On the stones are drawings of human figures, plants, animals, and abstract symbols. The humans are wearing headdresses, clothes, and shoes. Some stones depict scenes similar to today’s blood transfusions, organ transplants, and birth through caesarian section. Several stones show people with a telescope observing star constellations, planets, and comets.

The animals resemble cows, deer, and giraffes, among others. Some also resemble trilobites, extinct fish, and other animals with which we are not familiar. Most surprisingly, several stones show humans trying to kill, or being eaten by, dinosaurs.

Dr.

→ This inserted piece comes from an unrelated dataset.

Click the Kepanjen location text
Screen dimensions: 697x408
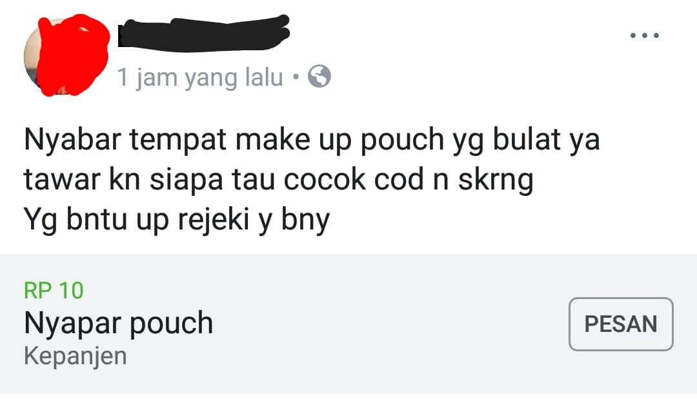[75, 356]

Dennis Swift, who studied archeology at the University of New Mexico, documented in his book Secrets of the Ica Stones and Nazca Lines evidence that the stones date back to Pre-Columbian times.

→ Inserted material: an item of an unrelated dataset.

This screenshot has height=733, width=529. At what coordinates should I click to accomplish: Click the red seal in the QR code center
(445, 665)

Based on the drawings’ content, some believe that the stones are from 65 million years ago, before dinosaurs became extinct, and that there were people existing at that time—the ones who produced the stones.

This idea is not widely accepted, and many believe the stones are fakes made by modern people. In an article, Swift mentioned that one of the reasons the stones are considered fakes is because in the 1960s, paleontologists thought dinosaurs walked dragging their tails, and the stones depict the dinosaurs holding their tails up.

Because the drawings of dinosaurs were considered inaccurate, scientists thought it impossible that the stones were produced by people 65 million years ago. However, it was later discovered that dinosaurs actually walked without their tails touching the ground. “Now we know the paleontologists were wrong. The Ica Stones were right,” wrote Swift.

Not as Simple as Drawings

Dr. Cabrera understood the Ica Stones as a library, with each stone being a book or a page of a book documenting the past. Important things were drawn on big stones, and less important matters drawn on smaller stones.

Ms. Cabrera further elaborates her father’s understanding: “They [the people who made the stones] were transmitting not just simple drawings of certain moments, but they were transmitting a type of language based on drawings.”

Through his research, Dr. Cabrera came to believe that leaves meant lives, and sets of leaves meant civilizations. As for the headdresses that the people in the drawings are wearing, Dr. Cabrera thought they symbolized intelligence, so wise men were drawn with headdresses.